BEGIN Data records

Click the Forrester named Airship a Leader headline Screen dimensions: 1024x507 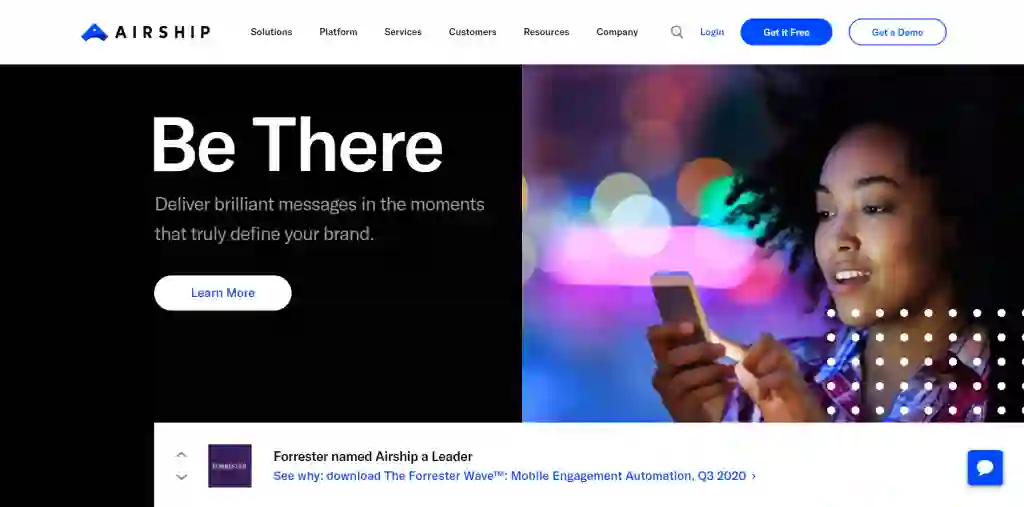tap(373, 457)
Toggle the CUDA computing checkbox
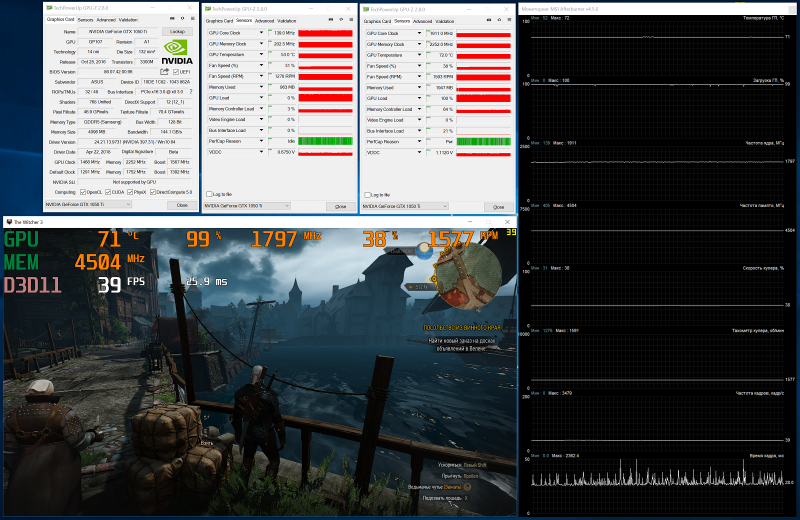800x520 pixels. (108, 191)
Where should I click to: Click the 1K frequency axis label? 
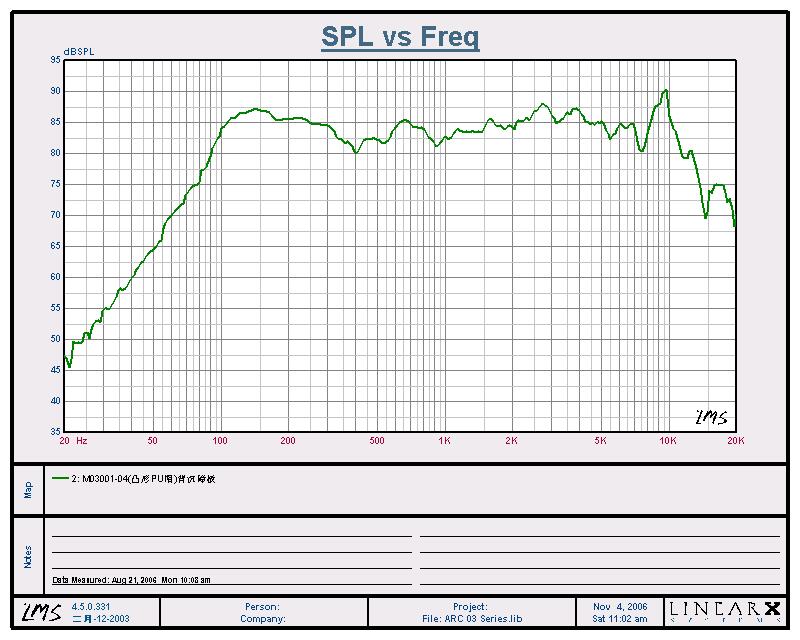coord(444,440)
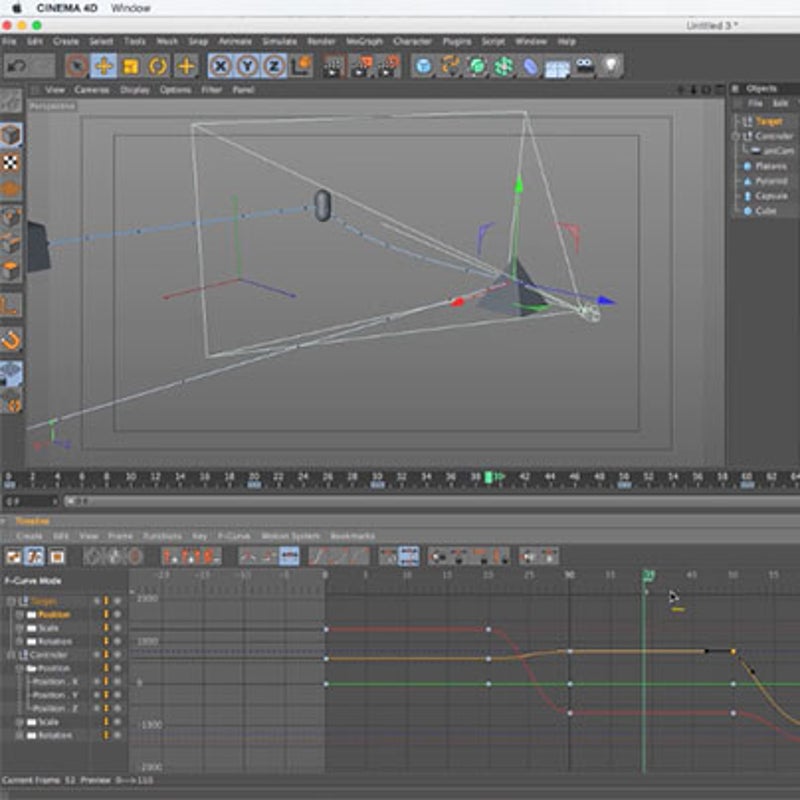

END Data records

* What the task asks:
Exact copy, pictures excluded: print only the lines from the line containing "Toggle the CUDA computing checkbox" through the end of the records.

* Exercise response:
Toggle the CUDA computing checkbox
800x520 pixels. (108, 191)
Where should I click to: Click the 1K frequency axis label? 
coord(444,440)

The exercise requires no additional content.